Un tour de force que cette adaptation d'un texte de Perec à priori peu fait pour le cinéma. Bernard Queysanne a eu plusieurs excellentes idées: tout d'abord d'utiliser un Jacques Spiesser au jeu trés neutre, qui promène son image dans le film comme le regard incarné du spectateur ou du lecteur, puis de confier la voix off à Ludmila Mickael qui à l'inverse de l'acteur semble possédée, habitée par le texte, elle délivre une musique de mots envoutante, trouvant sans difficulté le rythme bien particulier du style Perecien. Enfin de la même façon que la narratrice détache chaque mot, lui prète une saveur propre, une teinte, le réalisateur sculpte chaque plan, chaque image, de détails, de façades, de présences anonymes, en parfaite osmose avec l'art de regarder qu'affectionnait l'écrivain. Il est enfin un bonus pour les spectateurs, ce film est aussi une visite amoureuse de paris qui fascinera les parisiens comme les visiteurs de la ville.
C'est une curieuse expérience cinématographique et poétique. Adapté d'un texte de Perec qui ne s'offrait pas de façon évidente au septième art, cet Homme qui dort peut apparaître comme un film artificiel, vaguement ésotérique.
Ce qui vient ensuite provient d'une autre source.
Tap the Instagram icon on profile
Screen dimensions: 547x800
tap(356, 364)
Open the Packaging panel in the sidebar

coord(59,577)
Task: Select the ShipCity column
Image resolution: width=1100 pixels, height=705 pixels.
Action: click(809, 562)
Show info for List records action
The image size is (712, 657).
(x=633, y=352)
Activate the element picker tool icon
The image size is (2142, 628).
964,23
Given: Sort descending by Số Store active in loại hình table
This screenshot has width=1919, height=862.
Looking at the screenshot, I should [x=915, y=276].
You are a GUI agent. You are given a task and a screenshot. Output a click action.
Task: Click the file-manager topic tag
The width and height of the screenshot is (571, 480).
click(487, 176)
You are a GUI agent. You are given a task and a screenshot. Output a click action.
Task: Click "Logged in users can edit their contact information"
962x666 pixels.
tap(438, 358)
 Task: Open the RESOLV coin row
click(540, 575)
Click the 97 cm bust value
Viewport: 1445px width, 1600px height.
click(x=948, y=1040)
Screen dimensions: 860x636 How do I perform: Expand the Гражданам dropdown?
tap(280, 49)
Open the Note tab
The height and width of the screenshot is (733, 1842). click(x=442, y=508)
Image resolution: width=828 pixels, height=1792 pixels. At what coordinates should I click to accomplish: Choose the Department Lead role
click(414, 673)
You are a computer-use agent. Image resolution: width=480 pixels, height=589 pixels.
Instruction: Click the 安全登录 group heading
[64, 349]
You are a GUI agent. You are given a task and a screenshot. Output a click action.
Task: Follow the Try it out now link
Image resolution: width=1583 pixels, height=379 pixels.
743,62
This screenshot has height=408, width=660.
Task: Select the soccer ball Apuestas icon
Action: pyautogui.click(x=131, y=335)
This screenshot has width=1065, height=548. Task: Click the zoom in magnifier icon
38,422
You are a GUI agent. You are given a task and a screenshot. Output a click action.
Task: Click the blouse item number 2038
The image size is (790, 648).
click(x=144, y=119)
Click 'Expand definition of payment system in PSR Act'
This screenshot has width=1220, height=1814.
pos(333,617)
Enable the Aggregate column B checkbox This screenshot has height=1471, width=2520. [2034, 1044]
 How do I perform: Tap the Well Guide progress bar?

Certes, ce n'est pas le divertissement du siècle : un seul acteur principal, muet ; pas de dialogues mais une voix off (Ludmila Mikaël) ; un isolement dans une chambre d'étudiant, puis une déambulation dans un Paris souvent vide... Pourtant, tout cela a quelque chose de fascinant, de presque envoûtant. Le sujet est radical, philosophique, existentialiste. Le texte, d'une grande qualité, d'une inépuisable précision. La diction, lancinante ; elle épouse un flot d'images très belles, oscillant entre le gris pâle et le noir et blanc expressionniste. Cette oeuvre offre aussi un regard unique sur Paris. La capitale n'a peut-être jamais été aussi bien filmée, dans toute sa solitude. Prix Jean-Vigo 1974.
Surprenante voix de narratrice pour l'esprit d'un homme qui ne dit pas mot ; images très travaillées, prises de vue astucieuses, jeux sur les gros plans / plans d'ensemble ; scénario simple et pertinent (qui n'a pas déjà pensé à tout abandonner ? Le personnage principal se livre à son quotidien, uniquement à ses petits gestes quotidiens, se choisit une vie végétale qu'on observe jusqu'à saturation). Le long flux verbal et le minimalisme donnent à ce film un rythme très particulier, à la fois fascinant et d'une lenteur déconcertante, hypnotisant et soporifique. Original et déconcertant : une expérience de cinéma intéressante.
Le livre de Perec est déjà impressionnant, mais je trouve le film plus réussi encore.... Un film à ne pas voir cependant dans un moment de déprime ! Mais quelle claque en pleine tête !... Et cette voix off de Ludmila Mikael qui transende le texte de Georges Perec... La bande son est d'ailleurs exceptionnelle je trouve ainsi que le travail sur le N&B.